GIVEN DATA: Begin

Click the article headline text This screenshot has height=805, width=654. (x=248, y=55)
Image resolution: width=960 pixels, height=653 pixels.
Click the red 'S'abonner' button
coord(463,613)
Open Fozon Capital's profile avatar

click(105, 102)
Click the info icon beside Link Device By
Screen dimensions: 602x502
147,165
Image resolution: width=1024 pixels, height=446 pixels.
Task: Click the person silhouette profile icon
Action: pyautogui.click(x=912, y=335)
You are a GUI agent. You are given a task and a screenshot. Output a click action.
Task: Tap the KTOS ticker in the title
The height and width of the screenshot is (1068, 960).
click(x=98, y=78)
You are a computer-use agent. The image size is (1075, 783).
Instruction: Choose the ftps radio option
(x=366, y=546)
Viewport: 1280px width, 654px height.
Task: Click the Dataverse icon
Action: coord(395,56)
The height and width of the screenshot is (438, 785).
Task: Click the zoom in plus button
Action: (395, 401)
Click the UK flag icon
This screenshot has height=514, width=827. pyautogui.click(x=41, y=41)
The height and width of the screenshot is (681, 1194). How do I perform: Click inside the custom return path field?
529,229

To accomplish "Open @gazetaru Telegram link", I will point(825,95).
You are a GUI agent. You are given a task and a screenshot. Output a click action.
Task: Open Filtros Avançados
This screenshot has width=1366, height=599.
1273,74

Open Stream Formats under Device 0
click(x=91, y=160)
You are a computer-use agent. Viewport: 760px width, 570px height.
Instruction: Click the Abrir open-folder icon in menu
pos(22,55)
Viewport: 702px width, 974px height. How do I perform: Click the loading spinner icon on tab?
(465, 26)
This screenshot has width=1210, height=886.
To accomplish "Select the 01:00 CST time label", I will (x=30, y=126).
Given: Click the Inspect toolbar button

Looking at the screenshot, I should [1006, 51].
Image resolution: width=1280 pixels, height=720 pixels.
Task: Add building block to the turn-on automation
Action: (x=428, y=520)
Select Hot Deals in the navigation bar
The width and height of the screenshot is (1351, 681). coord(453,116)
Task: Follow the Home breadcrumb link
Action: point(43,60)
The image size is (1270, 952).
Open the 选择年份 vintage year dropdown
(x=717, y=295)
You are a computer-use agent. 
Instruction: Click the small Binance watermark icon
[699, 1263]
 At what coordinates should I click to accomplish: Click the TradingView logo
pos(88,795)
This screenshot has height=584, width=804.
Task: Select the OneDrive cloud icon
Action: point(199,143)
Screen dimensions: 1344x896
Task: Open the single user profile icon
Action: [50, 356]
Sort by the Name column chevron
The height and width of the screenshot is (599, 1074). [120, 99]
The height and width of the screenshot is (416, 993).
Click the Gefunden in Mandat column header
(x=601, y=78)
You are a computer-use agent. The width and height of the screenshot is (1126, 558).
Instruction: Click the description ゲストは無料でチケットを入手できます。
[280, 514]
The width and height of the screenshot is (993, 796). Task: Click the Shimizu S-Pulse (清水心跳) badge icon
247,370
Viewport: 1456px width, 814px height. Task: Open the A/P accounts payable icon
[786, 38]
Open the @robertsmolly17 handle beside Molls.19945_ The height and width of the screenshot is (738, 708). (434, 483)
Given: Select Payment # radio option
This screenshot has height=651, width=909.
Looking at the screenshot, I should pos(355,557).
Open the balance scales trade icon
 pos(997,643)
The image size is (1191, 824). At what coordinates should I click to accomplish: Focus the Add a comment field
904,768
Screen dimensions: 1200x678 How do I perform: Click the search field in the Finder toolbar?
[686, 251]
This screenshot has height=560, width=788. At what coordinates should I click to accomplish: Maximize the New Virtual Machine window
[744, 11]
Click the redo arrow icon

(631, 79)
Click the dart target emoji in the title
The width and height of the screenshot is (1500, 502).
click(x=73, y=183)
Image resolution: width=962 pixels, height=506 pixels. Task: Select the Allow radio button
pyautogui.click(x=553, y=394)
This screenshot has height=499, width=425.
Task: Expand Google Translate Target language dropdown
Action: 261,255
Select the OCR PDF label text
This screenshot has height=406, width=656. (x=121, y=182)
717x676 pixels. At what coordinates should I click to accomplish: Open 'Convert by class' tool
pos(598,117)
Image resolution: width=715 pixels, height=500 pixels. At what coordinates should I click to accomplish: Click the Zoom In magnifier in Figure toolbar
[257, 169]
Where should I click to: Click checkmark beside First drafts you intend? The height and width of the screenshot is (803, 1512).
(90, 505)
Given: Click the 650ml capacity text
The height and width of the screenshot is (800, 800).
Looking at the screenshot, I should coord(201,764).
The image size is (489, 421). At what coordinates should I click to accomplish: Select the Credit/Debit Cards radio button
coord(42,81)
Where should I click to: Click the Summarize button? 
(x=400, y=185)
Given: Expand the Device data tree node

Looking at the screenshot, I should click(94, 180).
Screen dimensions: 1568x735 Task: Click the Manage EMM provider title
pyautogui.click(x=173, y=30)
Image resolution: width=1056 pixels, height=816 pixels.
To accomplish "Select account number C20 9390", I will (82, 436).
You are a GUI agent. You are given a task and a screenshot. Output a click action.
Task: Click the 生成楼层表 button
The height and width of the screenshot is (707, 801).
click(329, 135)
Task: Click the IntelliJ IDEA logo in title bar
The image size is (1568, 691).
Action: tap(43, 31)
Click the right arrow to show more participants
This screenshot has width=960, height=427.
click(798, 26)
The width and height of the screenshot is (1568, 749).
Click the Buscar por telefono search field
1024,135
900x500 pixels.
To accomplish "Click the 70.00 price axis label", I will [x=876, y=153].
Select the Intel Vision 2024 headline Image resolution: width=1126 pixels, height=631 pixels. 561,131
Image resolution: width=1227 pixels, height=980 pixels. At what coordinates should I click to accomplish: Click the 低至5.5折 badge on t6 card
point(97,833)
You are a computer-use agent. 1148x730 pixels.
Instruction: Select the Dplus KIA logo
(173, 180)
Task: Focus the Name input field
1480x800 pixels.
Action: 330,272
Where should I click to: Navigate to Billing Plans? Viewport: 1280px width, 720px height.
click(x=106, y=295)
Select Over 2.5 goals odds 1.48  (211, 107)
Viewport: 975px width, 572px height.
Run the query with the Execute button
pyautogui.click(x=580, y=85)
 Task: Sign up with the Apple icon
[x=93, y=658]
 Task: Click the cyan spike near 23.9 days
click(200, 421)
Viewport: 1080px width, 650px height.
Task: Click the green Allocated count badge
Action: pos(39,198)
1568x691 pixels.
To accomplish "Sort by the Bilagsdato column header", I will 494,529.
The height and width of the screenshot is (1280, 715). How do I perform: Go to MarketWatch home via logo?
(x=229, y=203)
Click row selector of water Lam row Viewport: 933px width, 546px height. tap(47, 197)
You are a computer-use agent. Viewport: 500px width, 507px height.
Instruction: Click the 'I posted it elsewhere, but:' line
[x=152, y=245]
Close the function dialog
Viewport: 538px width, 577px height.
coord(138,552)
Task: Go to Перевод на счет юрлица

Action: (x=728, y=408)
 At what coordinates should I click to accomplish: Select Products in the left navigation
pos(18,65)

GIVEN DATA: End

● **PROBLEM DESCRIPTION**: Each line in the entries above, starting at the line with "Image resolution: width=962" and ending at the line with "Given: Click the 650ml capacity text", is to be printed exactly, and only those lines.

● **ANSWER FOR THIS EXERCISE**:
Image resolution: width=962 pixels, height=506 pixels. Task: Select the Allow radio button
pyautogui.click(x=553, y=394)
This screenshot has height=499, width=425.
Task: Expand Google Translate Target language dropdown
Action: 261,255
Select the OCR PDF label text
This screenshot has height=406, width=656. (x=121, y=182)
717x676 pixels. At what coordinates should I click to accomplish: Open 'Convert by class' tool
pos(598,117)
Image resolution: width=715 pixels, height=500 pixels. At what coordinates should I click to accomplish: Click the Zoom In magnifier in Figure toolbar
[257, 169]
Where should I click to: Click checkmark beside First drafts you intend? The height and width of the screenshot is (803, 1512).
(90, 505)
Given: Click the 650ml capacity text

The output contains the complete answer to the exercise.